### WHAT IS NEEDED
Transcribe all of the data, leaving nothing out and changing nothing.

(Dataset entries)
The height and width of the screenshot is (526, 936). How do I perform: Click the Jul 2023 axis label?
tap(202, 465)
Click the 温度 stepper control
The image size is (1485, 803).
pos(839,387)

### TASK RESULT
The height and width of the screenshot is (526, 936). How do I perform: Click the Jul 2023 axis label?
tap(202, 465)
Click the 温度 stepper control
The image size is (1485, 803).
pos(839,387)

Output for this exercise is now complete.